If Only for a Second
Mimi Foundation's 'If Only for a Second' is another one of those not-so-unfamiliar, heartwarming videos, similar to Dove's 'Real Beauty Sketches' (which also deserves a mention because it, too, is excellent), capturing a moment of carefree feeling from 20 participants suffering from cancer. It has had over 14 million views on YouTube and countless shares over Facebook, Twitter and has been re-blogged about 9 thousand times through Tumblr. I think the reason why this video is so noteworthy is partially to do with the absurdity of it, as well as the unchartered notion of helping cancer patients to forget their illness, even if only for a second.
For something a little closer to my heart, I wanted to tell you about Black Milk Clothing's '#bmpicadayapril' campaign, in which Black Milk asked their customers to post one picture a day on Instagram that followed the theme for each day. Over the course of the month, the #bmpicadayapril received over 8 thousand tags while users also posted their entries on their Facebook page, too.
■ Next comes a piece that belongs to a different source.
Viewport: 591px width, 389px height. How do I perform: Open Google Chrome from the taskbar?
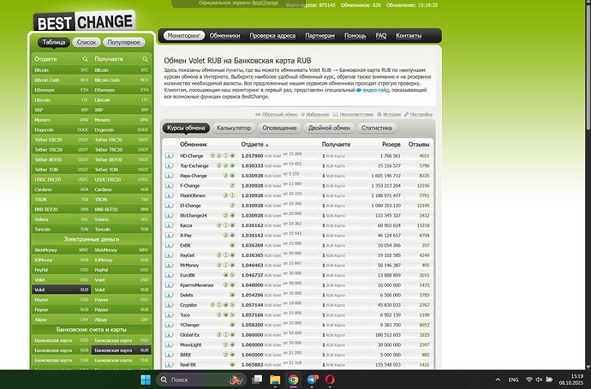coord(293,379)
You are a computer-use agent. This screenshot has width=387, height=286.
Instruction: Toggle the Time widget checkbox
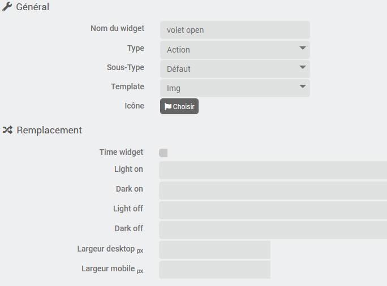coord(164,153)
The best thing about this campaign was the fact that it relied solely on the participation of Black Milk's consumers and every day had a new theme - so those who own Black Milk were guaranteed to be able to fill the requirements at some point throughout the month. Not only this, but as each consumer was required to post publicly via their personal Instagram account, their friends and followers would have been exposed to the posts and could then be lead to investigating the hashtag and being inspired to buy from the brand through any images they saw and liked. Their potential 'friends of fans' reach felt limitless. This year, they've rinsed and repeated and with over 600k fans on their Facebook page, the participation has increased even more.
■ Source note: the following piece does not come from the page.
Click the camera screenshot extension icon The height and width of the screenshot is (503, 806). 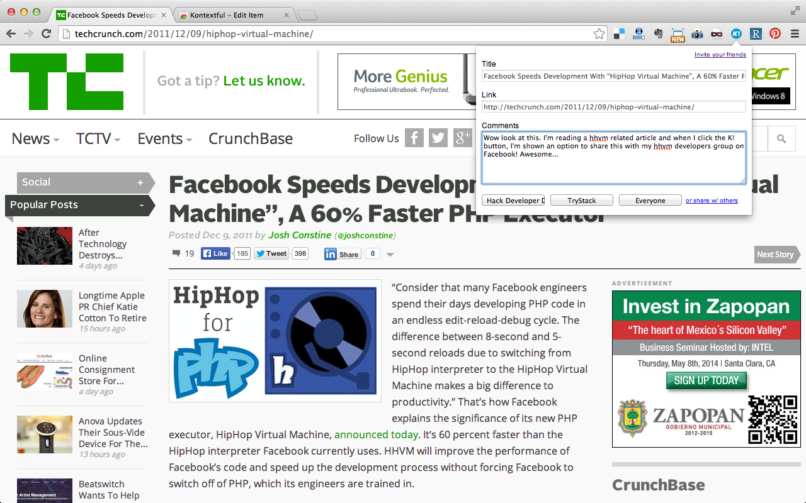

The last campaign on my list is sort of more of a wooden spoon award. It didn't do particularly well, and it also didn't get a particularly good wrap from the press, but I love the concept and had they pushed their advertising and marketing a little further I believe they would have been more successful. The campaign I'm talking about is #mamming, a playful attempt at starting a discussion about the importance of mammograms during Breast Cancer Awareness month. They received a little near 2 thousand participants on Instagram and the movement had all the same benefits of exposure as Black Milk's pic a day challenge. I liked this campaign for its playful nature and the way that it attempted to mirror other popular trends such as planking or catbearding. I wish it had done better than it did, but I still think it's one to watch out for in coming years!
We're nearly half way through 2014, and now that I've launched myself in to the world on PR, social media and campaign management, I find myself well and truly saturated by the media and all the campaigns that are being launched through various social media platforms. It's amazing how clever some of these companies are with their campaigns, and I believe its something that every company should look to replicate in some way or another within their own marketing strategy.